● INFORMATION
□ □ □

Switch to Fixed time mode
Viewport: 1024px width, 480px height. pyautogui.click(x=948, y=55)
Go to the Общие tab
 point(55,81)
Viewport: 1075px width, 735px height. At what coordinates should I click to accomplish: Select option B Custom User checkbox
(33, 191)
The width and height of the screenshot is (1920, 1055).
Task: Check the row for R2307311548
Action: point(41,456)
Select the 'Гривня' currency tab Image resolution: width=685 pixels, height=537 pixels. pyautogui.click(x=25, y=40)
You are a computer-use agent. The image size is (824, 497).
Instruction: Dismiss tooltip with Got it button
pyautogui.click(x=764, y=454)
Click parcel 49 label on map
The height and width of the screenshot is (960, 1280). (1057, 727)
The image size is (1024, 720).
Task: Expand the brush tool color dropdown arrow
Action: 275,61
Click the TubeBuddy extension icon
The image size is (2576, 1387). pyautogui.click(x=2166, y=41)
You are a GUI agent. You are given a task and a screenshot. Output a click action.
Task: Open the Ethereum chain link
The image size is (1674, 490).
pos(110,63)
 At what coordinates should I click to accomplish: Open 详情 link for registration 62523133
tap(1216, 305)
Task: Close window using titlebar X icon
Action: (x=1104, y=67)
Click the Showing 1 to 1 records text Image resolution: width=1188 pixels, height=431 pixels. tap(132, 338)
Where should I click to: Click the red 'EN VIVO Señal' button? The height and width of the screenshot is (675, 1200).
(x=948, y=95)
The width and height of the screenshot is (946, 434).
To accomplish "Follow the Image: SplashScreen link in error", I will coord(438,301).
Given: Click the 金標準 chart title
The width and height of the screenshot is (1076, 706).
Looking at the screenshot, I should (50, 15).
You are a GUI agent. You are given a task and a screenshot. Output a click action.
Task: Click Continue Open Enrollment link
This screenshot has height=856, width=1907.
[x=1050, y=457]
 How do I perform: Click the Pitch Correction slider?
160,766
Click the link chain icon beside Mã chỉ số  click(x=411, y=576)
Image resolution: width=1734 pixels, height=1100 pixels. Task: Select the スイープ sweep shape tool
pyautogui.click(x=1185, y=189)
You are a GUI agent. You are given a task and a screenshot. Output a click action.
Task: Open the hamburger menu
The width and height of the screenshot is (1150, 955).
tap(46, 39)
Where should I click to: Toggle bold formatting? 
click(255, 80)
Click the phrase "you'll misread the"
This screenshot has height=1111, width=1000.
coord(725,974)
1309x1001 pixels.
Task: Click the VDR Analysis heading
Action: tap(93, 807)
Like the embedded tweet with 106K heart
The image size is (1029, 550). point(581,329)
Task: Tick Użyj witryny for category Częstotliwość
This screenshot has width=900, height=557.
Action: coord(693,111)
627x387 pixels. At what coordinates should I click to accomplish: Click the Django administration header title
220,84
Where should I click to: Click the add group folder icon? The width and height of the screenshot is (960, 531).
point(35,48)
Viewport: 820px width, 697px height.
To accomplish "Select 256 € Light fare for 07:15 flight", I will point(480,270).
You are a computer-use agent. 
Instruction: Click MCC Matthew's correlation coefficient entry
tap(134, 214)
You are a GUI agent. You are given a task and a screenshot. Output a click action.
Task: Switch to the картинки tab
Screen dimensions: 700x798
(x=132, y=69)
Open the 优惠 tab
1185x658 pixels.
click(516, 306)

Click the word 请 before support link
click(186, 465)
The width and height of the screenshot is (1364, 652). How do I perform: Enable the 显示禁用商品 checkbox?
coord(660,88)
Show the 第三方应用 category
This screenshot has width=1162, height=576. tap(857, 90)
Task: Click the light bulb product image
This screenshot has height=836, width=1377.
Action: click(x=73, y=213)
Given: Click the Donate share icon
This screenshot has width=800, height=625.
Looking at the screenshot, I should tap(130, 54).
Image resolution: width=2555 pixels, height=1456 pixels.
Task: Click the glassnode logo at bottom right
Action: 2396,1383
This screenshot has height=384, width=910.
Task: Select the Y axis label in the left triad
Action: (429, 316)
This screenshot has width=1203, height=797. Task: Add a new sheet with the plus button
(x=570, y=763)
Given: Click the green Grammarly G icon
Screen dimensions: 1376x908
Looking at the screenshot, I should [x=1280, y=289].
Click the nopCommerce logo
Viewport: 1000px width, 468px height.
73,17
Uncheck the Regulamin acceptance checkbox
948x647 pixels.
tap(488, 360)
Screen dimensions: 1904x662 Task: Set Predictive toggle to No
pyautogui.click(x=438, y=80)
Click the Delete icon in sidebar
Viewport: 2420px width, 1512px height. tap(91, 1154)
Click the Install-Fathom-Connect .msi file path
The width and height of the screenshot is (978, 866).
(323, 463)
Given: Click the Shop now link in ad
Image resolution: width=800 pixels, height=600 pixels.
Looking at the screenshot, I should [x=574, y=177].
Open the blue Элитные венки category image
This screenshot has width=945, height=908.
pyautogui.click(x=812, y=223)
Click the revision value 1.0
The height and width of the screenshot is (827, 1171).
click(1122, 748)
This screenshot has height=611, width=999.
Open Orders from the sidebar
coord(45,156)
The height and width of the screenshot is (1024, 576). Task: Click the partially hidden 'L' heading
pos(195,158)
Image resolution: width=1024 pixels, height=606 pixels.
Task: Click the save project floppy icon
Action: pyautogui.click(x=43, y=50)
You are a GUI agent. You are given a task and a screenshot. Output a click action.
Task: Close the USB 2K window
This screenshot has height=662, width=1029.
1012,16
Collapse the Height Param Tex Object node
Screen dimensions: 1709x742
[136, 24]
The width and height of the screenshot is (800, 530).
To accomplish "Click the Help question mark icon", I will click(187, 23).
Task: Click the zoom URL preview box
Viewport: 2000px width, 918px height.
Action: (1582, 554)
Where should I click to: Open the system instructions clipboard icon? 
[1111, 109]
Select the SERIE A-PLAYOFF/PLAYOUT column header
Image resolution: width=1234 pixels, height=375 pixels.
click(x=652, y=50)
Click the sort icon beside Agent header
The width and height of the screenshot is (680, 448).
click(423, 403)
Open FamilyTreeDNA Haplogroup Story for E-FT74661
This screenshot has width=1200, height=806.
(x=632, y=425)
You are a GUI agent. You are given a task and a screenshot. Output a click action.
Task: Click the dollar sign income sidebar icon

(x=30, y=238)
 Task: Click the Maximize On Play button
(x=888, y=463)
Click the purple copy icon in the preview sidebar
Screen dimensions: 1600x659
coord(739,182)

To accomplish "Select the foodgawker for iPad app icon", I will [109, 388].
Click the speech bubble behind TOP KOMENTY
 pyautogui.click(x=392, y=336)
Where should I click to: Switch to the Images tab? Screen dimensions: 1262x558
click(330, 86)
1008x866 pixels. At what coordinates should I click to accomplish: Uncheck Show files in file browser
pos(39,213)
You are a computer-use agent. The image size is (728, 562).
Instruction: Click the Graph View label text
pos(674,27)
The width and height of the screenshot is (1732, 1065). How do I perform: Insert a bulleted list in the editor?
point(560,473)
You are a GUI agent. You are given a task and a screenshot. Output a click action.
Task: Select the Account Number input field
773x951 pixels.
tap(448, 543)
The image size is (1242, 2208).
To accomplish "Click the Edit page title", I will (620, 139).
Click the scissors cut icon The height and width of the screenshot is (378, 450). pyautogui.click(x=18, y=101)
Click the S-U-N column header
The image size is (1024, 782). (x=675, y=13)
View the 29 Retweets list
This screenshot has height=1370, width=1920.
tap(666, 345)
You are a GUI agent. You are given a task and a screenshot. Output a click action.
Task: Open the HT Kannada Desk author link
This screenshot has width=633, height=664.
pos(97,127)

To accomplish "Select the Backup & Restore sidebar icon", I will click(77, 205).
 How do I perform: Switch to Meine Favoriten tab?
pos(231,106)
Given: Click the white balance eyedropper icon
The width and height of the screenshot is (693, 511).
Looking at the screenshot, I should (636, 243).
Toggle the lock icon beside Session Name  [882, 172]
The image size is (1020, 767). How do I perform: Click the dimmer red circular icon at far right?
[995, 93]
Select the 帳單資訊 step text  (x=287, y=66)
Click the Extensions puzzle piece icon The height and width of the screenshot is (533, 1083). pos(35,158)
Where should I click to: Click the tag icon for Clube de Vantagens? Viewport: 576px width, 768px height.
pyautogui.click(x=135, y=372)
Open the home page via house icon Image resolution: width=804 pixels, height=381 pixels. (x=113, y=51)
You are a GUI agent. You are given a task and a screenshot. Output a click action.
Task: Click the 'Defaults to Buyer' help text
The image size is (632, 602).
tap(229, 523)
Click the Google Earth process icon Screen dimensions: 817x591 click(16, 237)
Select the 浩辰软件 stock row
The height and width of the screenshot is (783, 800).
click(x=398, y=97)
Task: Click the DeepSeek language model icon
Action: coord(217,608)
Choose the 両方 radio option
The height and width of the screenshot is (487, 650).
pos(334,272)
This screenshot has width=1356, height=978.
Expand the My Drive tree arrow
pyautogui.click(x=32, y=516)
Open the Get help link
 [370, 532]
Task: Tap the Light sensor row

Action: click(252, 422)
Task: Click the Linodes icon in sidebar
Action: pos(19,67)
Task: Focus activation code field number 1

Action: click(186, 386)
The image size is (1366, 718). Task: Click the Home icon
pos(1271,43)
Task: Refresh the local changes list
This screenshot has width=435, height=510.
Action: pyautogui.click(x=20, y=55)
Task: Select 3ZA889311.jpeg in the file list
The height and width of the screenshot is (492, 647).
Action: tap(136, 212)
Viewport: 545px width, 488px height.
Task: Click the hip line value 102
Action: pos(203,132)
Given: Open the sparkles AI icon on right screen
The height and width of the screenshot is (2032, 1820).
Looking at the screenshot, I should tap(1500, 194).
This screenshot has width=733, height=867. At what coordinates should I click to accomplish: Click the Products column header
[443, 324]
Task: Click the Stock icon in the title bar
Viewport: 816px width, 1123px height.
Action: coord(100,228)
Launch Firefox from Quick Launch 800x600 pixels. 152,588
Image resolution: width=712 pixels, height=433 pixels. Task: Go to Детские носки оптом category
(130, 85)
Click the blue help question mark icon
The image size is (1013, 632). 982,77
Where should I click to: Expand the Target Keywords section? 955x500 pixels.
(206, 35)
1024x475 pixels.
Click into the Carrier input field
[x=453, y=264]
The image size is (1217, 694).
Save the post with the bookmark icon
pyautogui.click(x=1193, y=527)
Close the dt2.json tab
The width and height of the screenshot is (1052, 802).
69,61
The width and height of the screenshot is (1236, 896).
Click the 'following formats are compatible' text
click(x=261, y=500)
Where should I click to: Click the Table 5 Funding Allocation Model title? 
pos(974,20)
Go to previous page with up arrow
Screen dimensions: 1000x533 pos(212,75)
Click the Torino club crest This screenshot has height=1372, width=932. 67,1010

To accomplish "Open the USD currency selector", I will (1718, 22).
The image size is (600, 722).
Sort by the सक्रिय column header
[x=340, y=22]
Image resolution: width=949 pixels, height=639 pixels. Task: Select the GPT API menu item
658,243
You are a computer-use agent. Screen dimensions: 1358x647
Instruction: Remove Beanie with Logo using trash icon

□ □ □

● REQUIRED ACTION
Report only the number of lines in the data above that contain "beside".

● WRITTEN SOLUTION
3